Geschichte und Gegenwart
Ein großer Schritt ist getan, wenn die Historiker den Kontinent Afrika - den Hegel noch als geschichtslos bezeichnete - selbstverständlich nicht vergessen. Die Neue Fischer Weltgeschichte etwa versteht sich als Geschichte von Räumen und ihren Wechselwirkungen und erscheint in 21 Bänden, zumindest zwei davon sind Afrika gewidmet (Adam Jones: Afrika bis 1850, Bd. 19, Bd. 20 Afrika ab 1850 ist in Planung).

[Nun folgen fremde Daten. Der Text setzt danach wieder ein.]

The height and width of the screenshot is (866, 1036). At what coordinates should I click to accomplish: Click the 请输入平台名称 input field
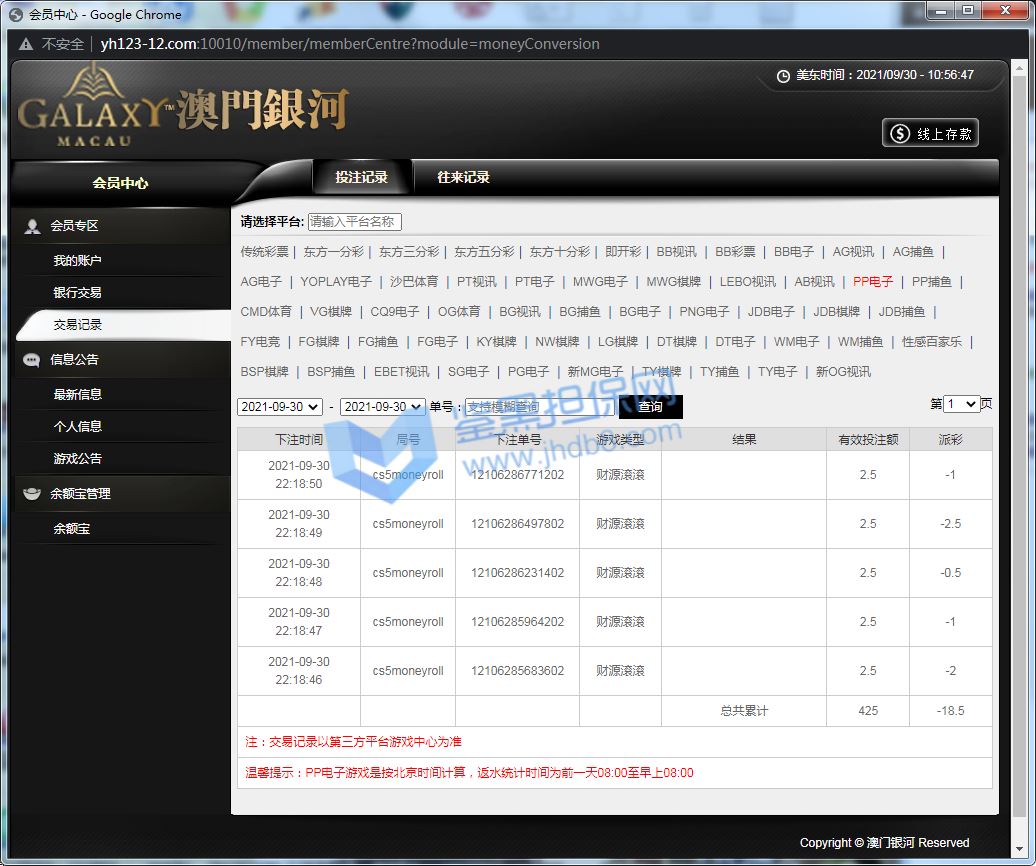click(x=354, y=221)
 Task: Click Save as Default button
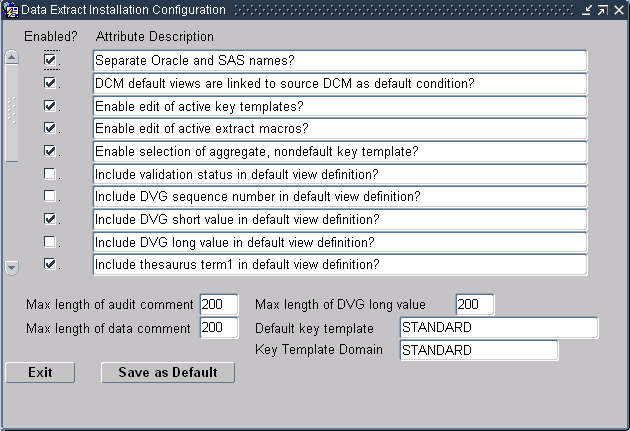click(168, 372)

Der zivilisatorische Horizont Afrikas ist weit, die Zeittafel zeigt, dass es schon vor 12.000 Jahren Töpferei und vor 3000 Jahren Eisentechniken gab. Das konkrete Wissen über Geschichte, also die politischen Reiche und ihre Weltbeziehungen, beginnt nach der Zeitenwende. Diese historische Lektüre liefert den Stoff leider oft etwas additiv, dafür diskutiert der Autor Adam Jones in seiner Einleitung zu Band 19 interessante Fragen der Methodik und macht Hoffnung auf eine Erweiterung der Quellenlage. Das Übergewicht europäischer (anglophoner) Quellen in der Afrika-Historiographie könnte ausgeglichener werden, auch wäre mehr Mut zum Ohr angesagt, ist doch gerade in Afrika die orale Überlieferung das Dokument der Geschichte.